Sulliwe keek haar rechtstreeks aan, en glimlachte. “Een passende naam. Een titel die je voor altijd mag houden. Want zelfs in het donker, zelfs bestolen, verraden en tegengewerkt, heeft deze chimpansee daar … het juiste recept weten te maken.”
Hij stond op van zijn troon. Minneka stond naast Perzwa, die probeerde te schuilen achter Chefs boompje.
“Een stevig recept, dat wel. Het leek even alsof ik dood was. Een zekere woestijnvos wilde dit nieuws maar al te snel verspreiden. Maar het heeft mij in korte tijd helemaal genezen van wat er dan ook mis was.”
Sulliwe’s vlijmscherpe nagel sneed haar handboeien los. “Want jij bent een goede chef.”

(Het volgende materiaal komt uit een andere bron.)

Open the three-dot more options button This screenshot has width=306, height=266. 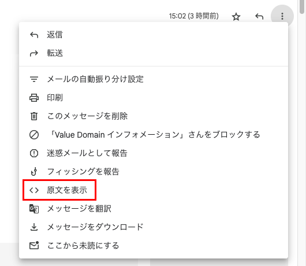(282, 16)
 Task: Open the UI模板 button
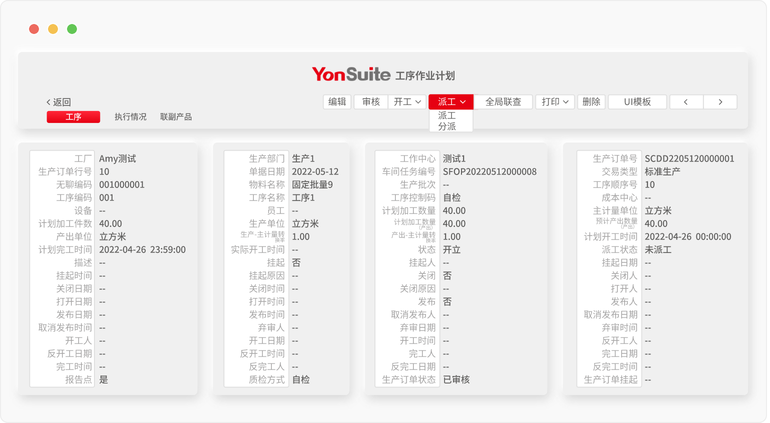[637, 102]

De zaal klapte, of blafte, of gromde, of stak speren de lucht in. Chefs hart sloeg weer op hol, maar deze keer om alle juiste redenen. Haar onvolgroeide pootje ging tegen haar borstkas en haar staart krulde hoog op. “Oh, nou, eh, ik weet niet of—”

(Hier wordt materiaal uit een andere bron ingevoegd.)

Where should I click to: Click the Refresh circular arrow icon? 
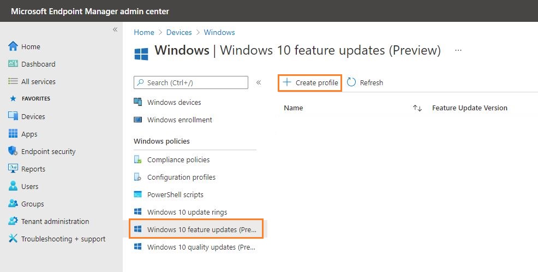(351, 82)
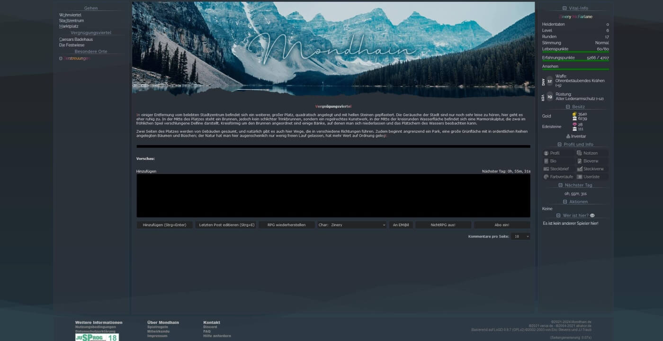The image size is (663, 341).
Task: Open the Inventar backpack icon
Action: (x=568, y=136)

“Wij weten het wel.” Sulliwe glimlachte breed.
De aanwezigen maakten een buiging voor haar, totdat zij als enige nog boven iedereen uitstak. Ze glimlachte van oor tot oor en keek verlegen weg.
Minneka had genoeg gezien. Ze klom in Chefs boom en probeerde bij het dak te komen. Sulliwe wilde zijn bewakers roepen, totdat hij iets groens rond haar poten zag.

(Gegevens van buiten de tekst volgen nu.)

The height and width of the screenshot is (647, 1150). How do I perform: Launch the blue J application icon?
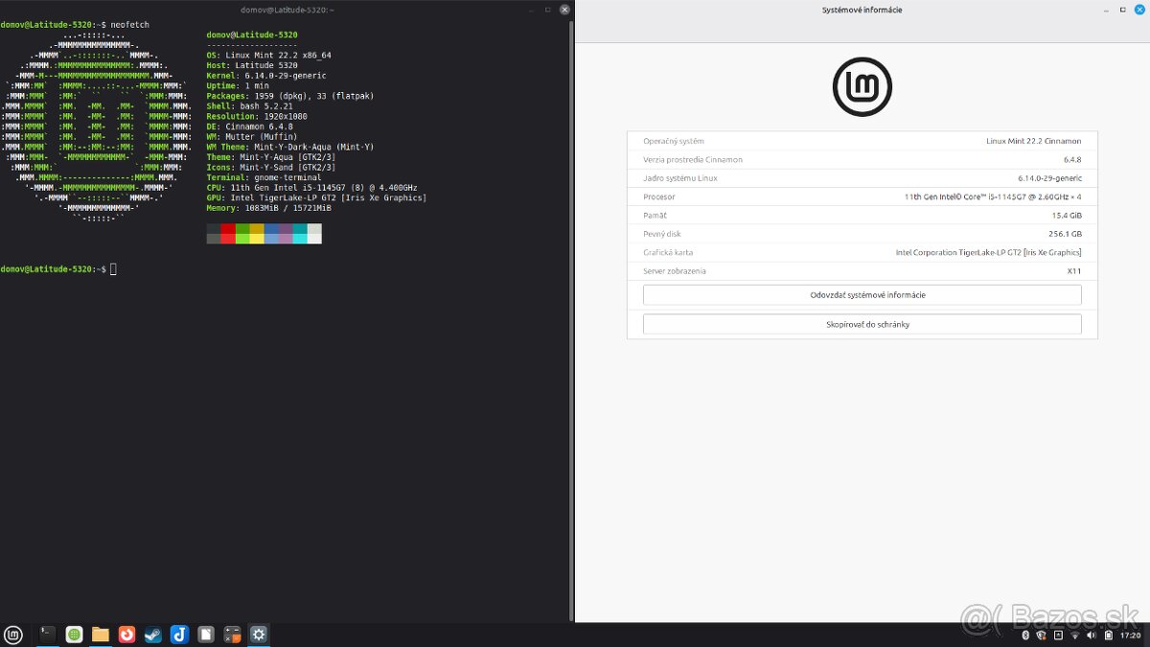[x=178, y=635]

Toen Perzwa de plant ook beklom, kreeg hij dezelfde groene poten. Het leken kleine glinsterende druppels die om zich heen grepen en steeds meer van je vacht bedekten.
Sulliwe duwde zijn bewakers terug. Ook een groep valken moesten van hem aan de grond blijven. “Blijf van ze af. Ik weet niet wat dat groene spul is, maar ik vertrouw het niet.”
Minneka en Perzwa hielpen elkaar omhoog, naar een houten kroonluchter aan het plafond. Perzwa kon zijn prijs niet achterlaten. Hij trok de plant mee omhoog, zelfs al gaf het zijn voorpoten een groene onderkant.
“Jij bent echt gestoord!” riep Minneka. Ze brak het glas in het dak en klom samen met het zwijn naar buiten. Iedereen rende naar de muur om de regen van glasscherven te ontwijken.
De snelle voetstappen van de twee vluchters klonken als hagelstenen op het dak, totdat ze niet meer te horen waren.
“Grijpglas,” zei Chef. “Ik noem het grijpglas.”
“Jullie soort is verbannen naar Floria,” riep Sulliwe de vluchters na. “Op terugkomen naar Origina zet ik de grootst denkbare straf.”
Hoofdschuddend liep hij terug naar de troon. “Mijn vader Anniwe had gelijk. Je kunt halfgoden niet vertrouwen. Als ze daadwerkelijk magie had gehad, was ik vast allang dood geweest.”
Hij glimlachte weer naar Chef. “Noem je beloning, meid. Soliduri? Een eigen paleis? Een baan als mijn adviseur—er is zojuist een plekje vrijgekomen.”
Chef schudde haar hoofd. “Wees een Goede Koning. Zorg dat niemand in Traferia meer zonder lege maag zit en een onvolgroeid lichaam krijgt. Krijg alsjeblieft een nakomeling, zodat er altijd een Leeuwenkoning blijft in Traferia. En … misschien … de halfgoden met rust laten?”
Sulliwe’s buik en manen schudden van het lachen. “De Goede Chef en de Goede Koning. Dat is nog eens een verhaal. Hopelijk kom je nog eens terug met nieuwe verhalen. We hebben je kar gerepareerd en, wie weet, je voorraadkasten tot de nok gevuld.”
Chef wilde zijn hand schudden, totdat ze weer besefte dat de Primas de enige met handen waren. Hoe leefden die andere dieren? Zonder dat ze dingen konden vastpakken?
“Bedankt, uwe hoogheid. Ik zal het nodig hebben op mijn reis.”
“Waarheen nu?”
Chef dacht na. Ze miste haar receptenboek. Maar ze had de Zeezot gevonden en geplukt zonder dat boek. Ze had het medicijn gemaakt zonder dat boek.
Misschien was ze toch iets zonder haar boek.
“Ik heb een wereldreis om te maken en eten om overal uit te delen. Als ik dan toch één ding mag vragen …”
“Zeg het, Goede Chef.”
“Dat zwijn heeft mijn receptenboek. Mijn magische, enorm krachtige receptenboek. Stuur uw beste soldaten achter dat Hemelvoorwerp aan.”
Zijn ogen vernauwden. “Hemelvoorwerp?” fluisterde hij, meteen geïnteresseerd.
“En als je het terug hebt gestolen, ik zeg maar wat, leg het ergens neer waar een ander jong dier het misschien vindt en gebruikt om de wereld te verbeteren.”
Sulliwe knipoogde en verzamelde direct zijn beste soldaten. Chef draaide om en liep terug naar Karrie, klaar voor haar volgende reis.